11/15/2012 4:13:01 PM

A single spiteful email unlocks a Pandora's box, ruins a US general's career, threatens others


WASHINGTON - It started in May with a spiteful email to the top U.S. commander in Afghanistan. An anonymous writer warned Gen. John Allen that a friend with whom he was meeting in Washington the following week was trouble and he should stay away from her.

Allen thought the email was a joke because he didn't know how anybody else would know about his personal plans with his friend, Florida socialite Jill Kelley, a person close to Kelley said.

That email started a chain of events that led to the downfall of CIA Director David Petraeus, put Allen's career on hold and landed a decorated FBI agent in hot water for talking about an ongoinginvestigation. The FBI traced that email and others of a similar vein to Paula Broadwell, Petraeus' biographer, who agents would soon learn had also been his lover.

The fast-moving scandal broke just days after President Barack Obama was elected to a second term in office. Obama's administration had been on the defensive for weeks because of a terror attack on the U.S. Consulate in Benghazi, Libya, that left four Americans dead.

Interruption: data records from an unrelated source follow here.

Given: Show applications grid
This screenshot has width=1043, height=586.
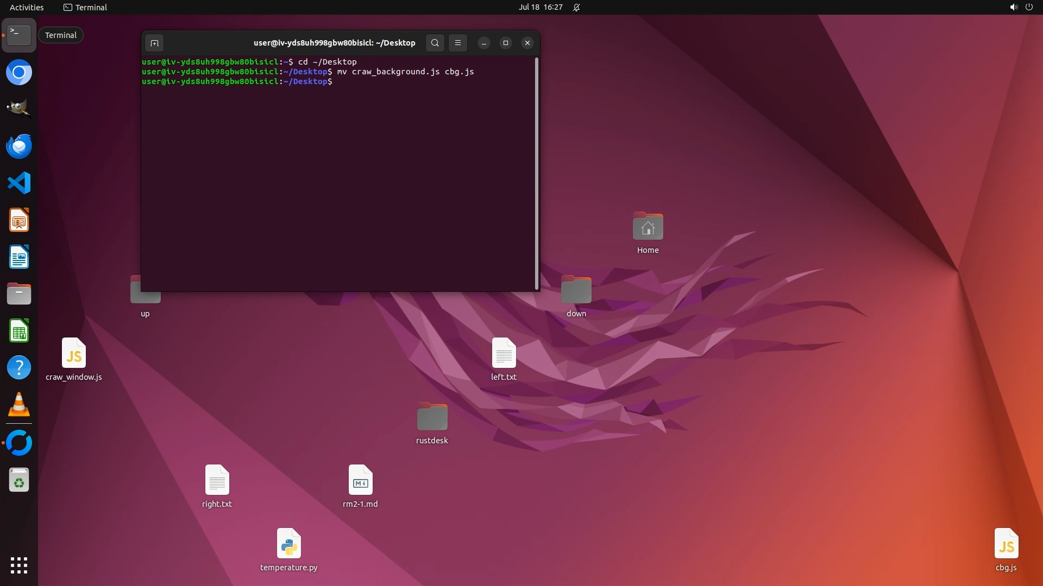Looking at the screenshot, I should pyautogui.click(x=19, y=565).
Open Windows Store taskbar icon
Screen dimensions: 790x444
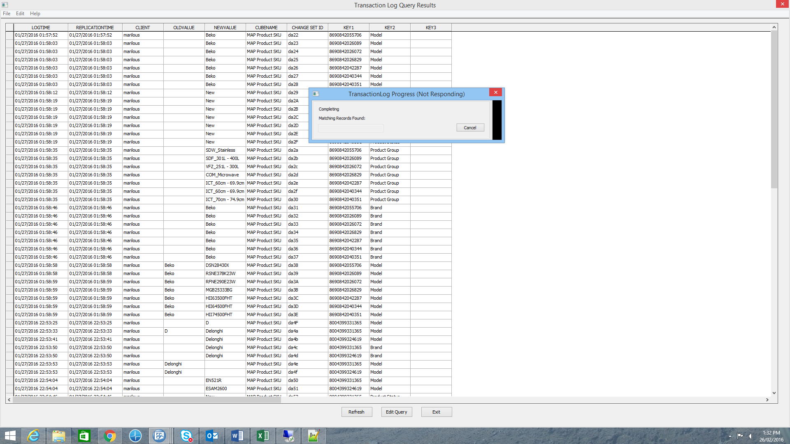coord(84,436)
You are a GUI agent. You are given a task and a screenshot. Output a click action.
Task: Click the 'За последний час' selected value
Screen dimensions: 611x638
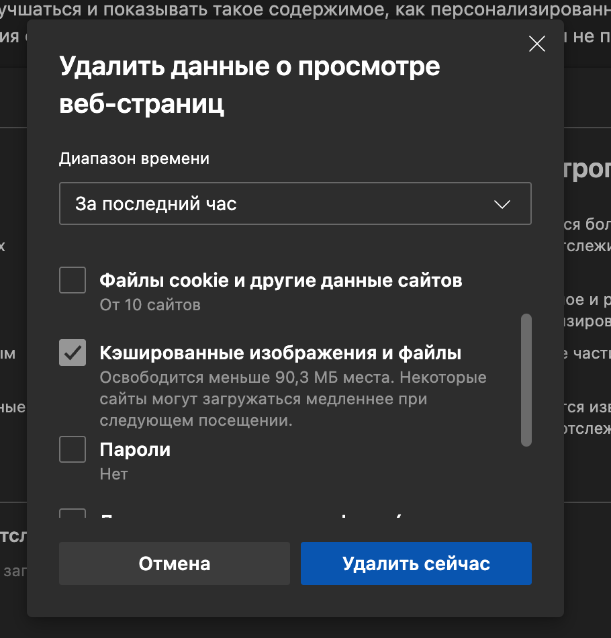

Briefings on the attack had been postponed until after the election and are now focused more immediately on Petraeus' love life than on how terrorists were able to attack the poorly defended consulate.

Petraeus was expected to talk to lawmakers behind closed doors Thursday or Friday.

Obama said Wednesday he's seen no evidence that national security was damaged by the revelations that ended his CIA director's career and imperil that of his Afghanistan war commander. But lawmakers aren't taking Obama's word for it and grilled FBI and CIA officials privately about the same issues: whether national security was jeopardized by the case and why they didn't know about the investigation sooner.

The FBI's investigation of the matter began last summer when Kelley turned over anonymous emails that had been sent to her and Allen. The first anonymous email was sent to Allen in May, under the pseudonym "Kelleypatrol," the person close to Kelley said, speaking on condition of anonymity because of the ongoing investigation.

In midsummer, Kelley shared these emails with an FBI agent, Frederick W. Humphries, whom she met at an FBI community program in 2011.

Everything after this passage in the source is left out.